Give back each record precisely, pictures excluded.

Stored records:
_ _ _ _ _

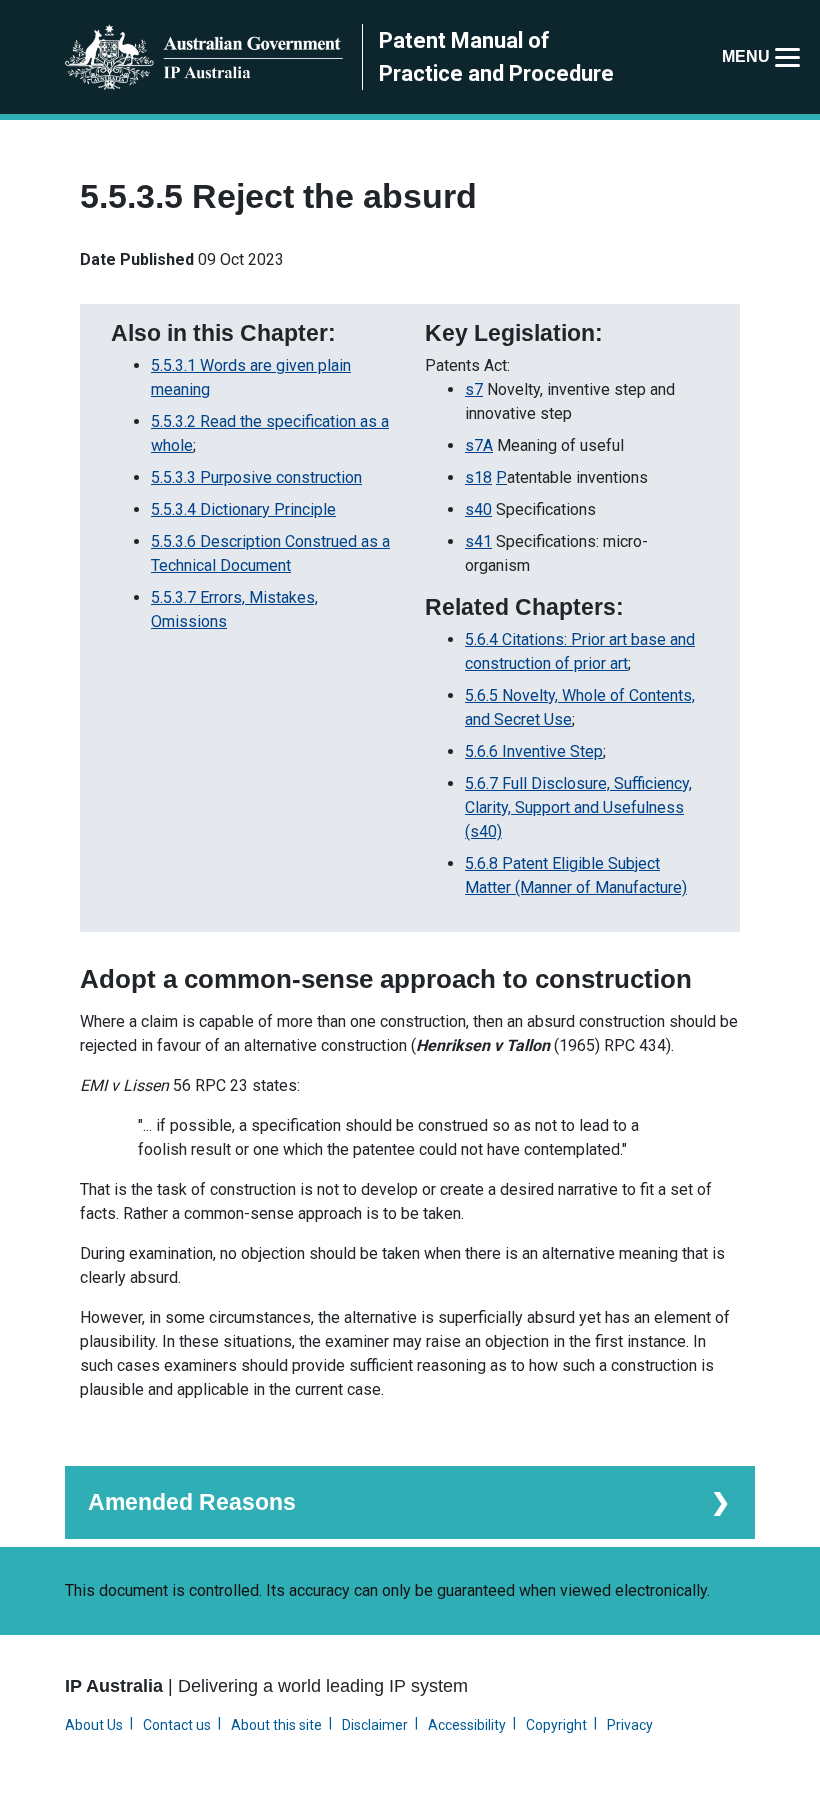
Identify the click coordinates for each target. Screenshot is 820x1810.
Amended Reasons (192, 1502)
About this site (276, 1725)
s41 (478, 541)
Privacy (630, 1725)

_ _ _ _ _

Exercise solution =>
Identify the click coordinates for each target. Screenshot is 820x1810.
Amended Reasons (192, 1502)
About this site (276, 1725)
s41 (478, 541)
Privacy (630, 1725)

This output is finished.